Start of Task inputs

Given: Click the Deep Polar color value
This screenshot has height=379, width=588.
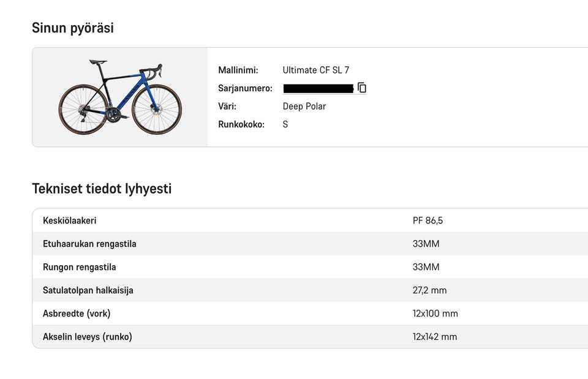Looking at the screenshot, I should tap(304, 107).
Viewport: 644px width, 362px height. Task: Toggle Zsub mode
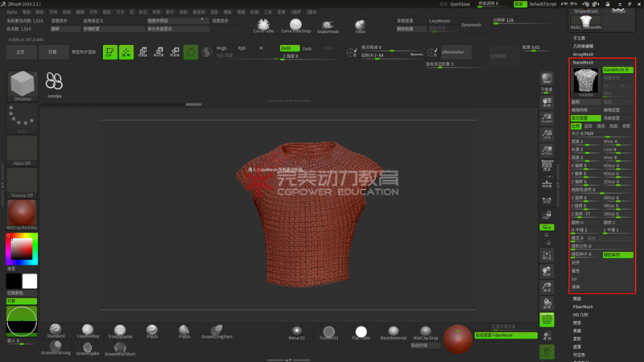click(x=307, y=48)
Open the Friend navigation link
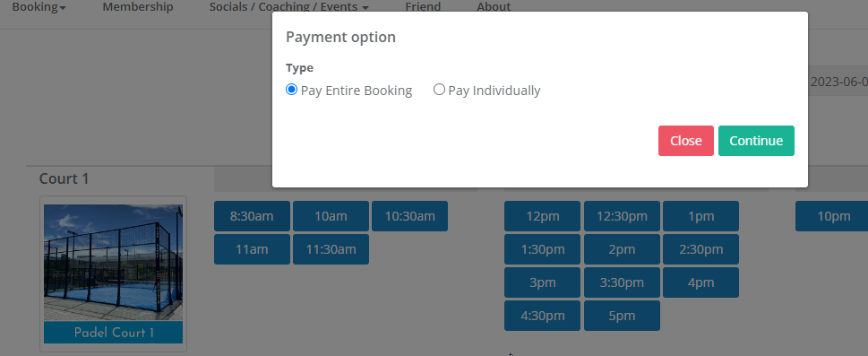 (423, 7)
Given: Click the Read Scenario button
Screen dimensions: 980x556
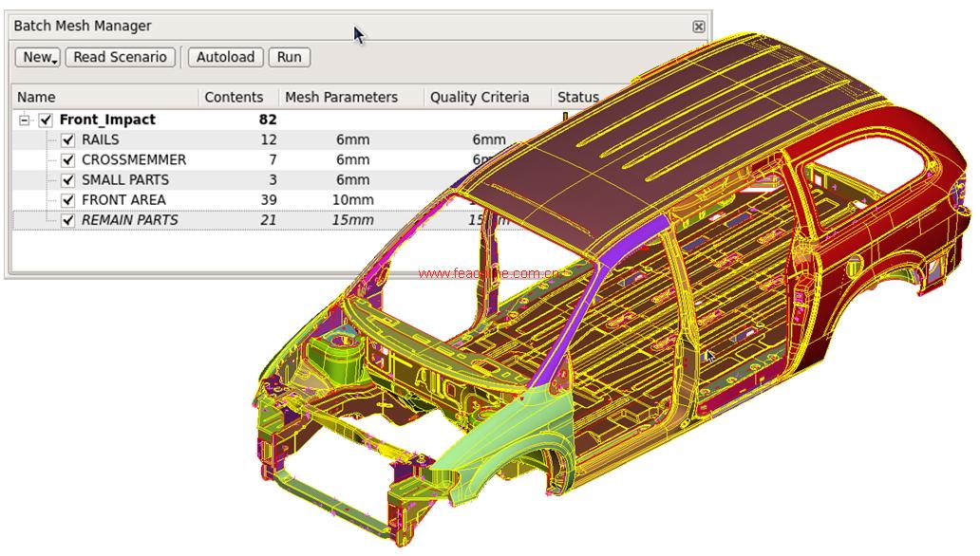Looking at the screenshot, I should (x=120, y=57).
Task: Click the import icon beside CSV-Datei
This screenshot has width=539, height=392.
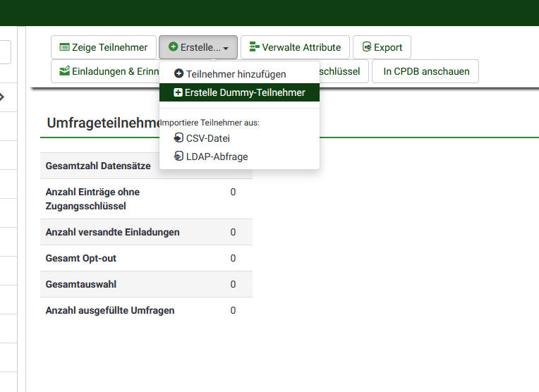Action: [178, 138]
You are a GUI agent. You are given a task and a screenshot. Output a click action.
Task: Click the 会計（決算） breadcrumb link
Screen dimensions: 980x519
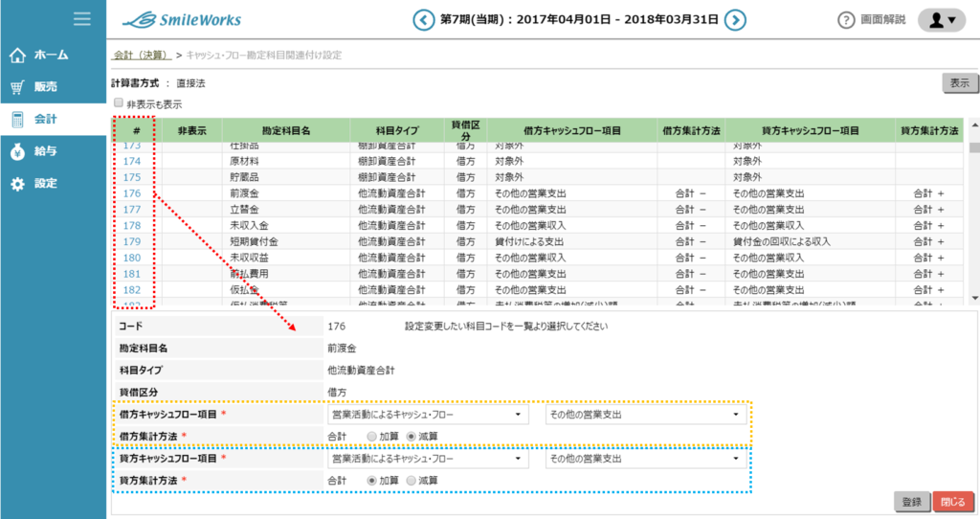click(x=141, y=56)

End of Task inputs

Write out the records once more, word for word, though without the pictures they contain.

# Exercise solution
Given: Click the Deep Polar color value
This screenshot has height=379, width=588.
Looking at the screenshot, I should tap(304, 107).
Viewport: 644px width, 362px height. Task: Toggle Zsub mode
click(x=307, y=48)
Open the Friend navigation link
 (423, 7)
Given: Click the Read Scenario button
Screen dimensions: 980x556
Looking at the screenshot, I should (x=120, y=57).
Task: Click the import icon beside CSV-Datei
This screenshot has width=539, height=392.
Action: [178, 138]
You are a GUI agent. You are given a task and a screenshot. Output a click action.
Task: Click the 会計（決算） breadcrumb link
Screen dimensions: 980x519
click(x=141, y=56)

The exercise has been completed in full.